PROBLEM: Only the pictures should be left out; repeat the rest of the data exactly.

RECORDS:
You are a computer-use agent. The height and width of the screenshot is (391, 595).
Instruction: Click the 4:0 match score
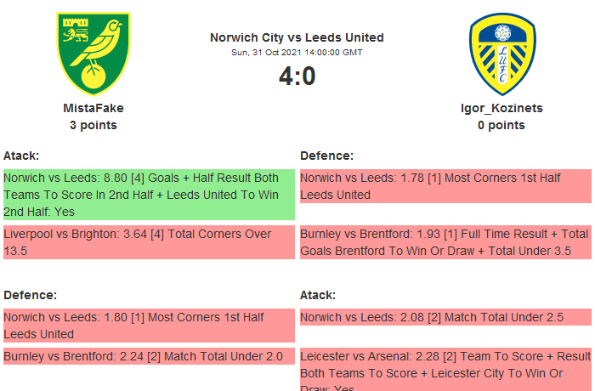pyautogui.click(x=297, y=77)
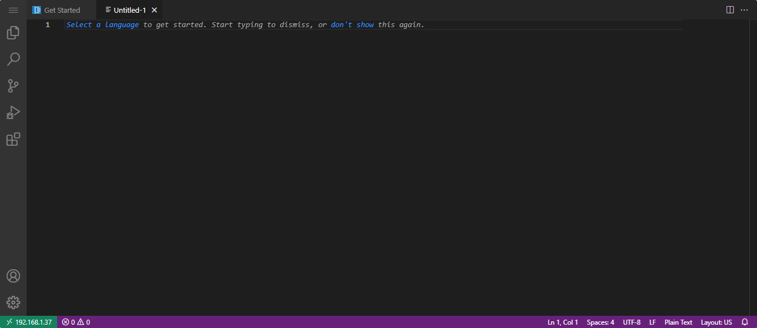Viewport: 757px width, 328px height.
Task: Open the notifications bell
Action: (x=745, y=322)
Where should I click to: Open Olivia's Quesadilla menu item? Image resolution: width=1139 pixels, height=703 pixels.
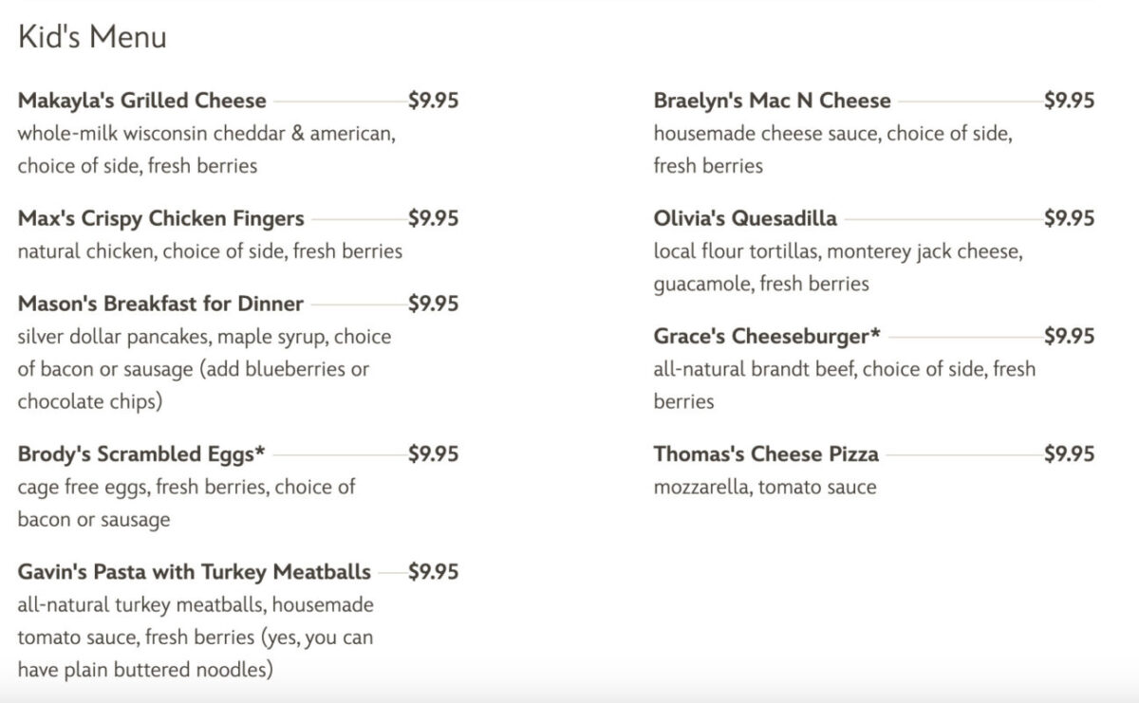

FINISHED EXERCISE:
You are a computer-use agent. The height and width of the screenshot is (391, 595).
Instruction: Click the 4:0 match score
pyautogui.click(x=297, y=77)
Viewport: 757px width, 328px height.
Task: Open the notifications bell
Action: (x=745, y=322)
Where should I click to: Open Olivia's Quesadilla menu item? Image resolution: width=1139 pixels, height=703 pixels.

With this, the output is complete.